An Iranian airline official said carriers were waiting for news on how and where any unfrozen funds could be deployed.
"The first issue would be that of finance and banking transactions. There are many planes out there but the problem has always been that we cannot buy them," he said.
The lack of parts has not prevented Iran Air and three others - Iran Aseman Airlines, Kish Air and Mahan Air - from passing safety audits of the International Air Transport Association.
"Many middlemen provided us with aircraft parts and even once one plane, carrying hundreds of parts, landed at (Tehran) Mehrabad airport," the senior Iranian official said.
"Iran managed to get everything it needed for its airplanes; even some very sophisticated parts."
But there has been a spate of reported incidents involving items with a limited life such as engines and landing gear, and the cost of running a covert re-supply operation has been high.
Parts that Iran might now seek to buy could cost anything from a few dollars for a tray table to millions of dollars for an engine. Airbus and Boeing may themselves have to scour the second-hand market for parts for old jets they no longer have.
In addition to parts, Iranian airlines also urgently need training, said a Dubai-based consultant whose clients include Iranian carriers. Poor training of Iranian pilots on elderly Russian aircraft was blamed for a series of crashes that killed more than 190 people in 2009, leading the Iranian authorities to clamp down on purchases of Russian equipment, he added.
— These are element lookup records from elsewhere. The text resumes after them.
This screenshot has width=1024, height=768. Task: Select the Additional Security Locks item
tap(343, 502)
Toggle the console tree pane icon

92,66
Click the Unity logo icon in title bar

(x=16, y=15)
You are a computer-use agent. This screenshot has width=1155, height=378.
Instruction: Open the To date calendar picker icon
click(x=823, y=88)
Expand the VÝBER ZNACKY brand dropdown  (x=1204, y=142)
Iran has an active fleet of 189 passenger aircraft with an average age of 22 years. It also has 76 in storage with an average age of 24 years, says UK aviation consultancy Ascend.
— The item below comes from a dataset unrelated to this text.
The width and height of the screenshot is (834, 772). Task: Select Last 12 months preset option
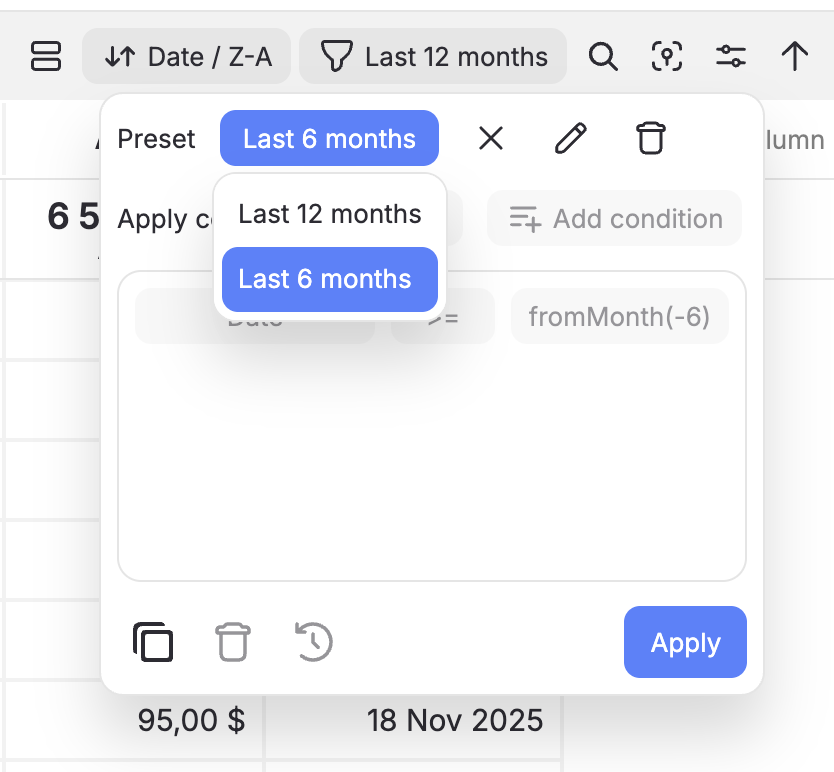click(330, 214)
The situation for flag carrier Iran Air is worse. Its 37 active aircraft have an average age of 24 years. Two of its active Boeing 747s have been flying for close to four decades.
The fleet includes some planes for which there are ample parts, such as the Fokker 100 and MD-80. Many have been recently mothballed, making their spares relatively cheap.
Others, like the earliest vintage Boeing 747s and the first Airbus A300 aircraft, depend on a shrinking supply of parts or a steady flow of organ transplants from other "donor" aircraft.
"Ultimately the most cost-effective solution for Iran, when sanctions allow, would probably be to upgrade their fleet. There comes a stage when it becomes impossible to support aircraft because of their age," Air Salvage's Gregory said.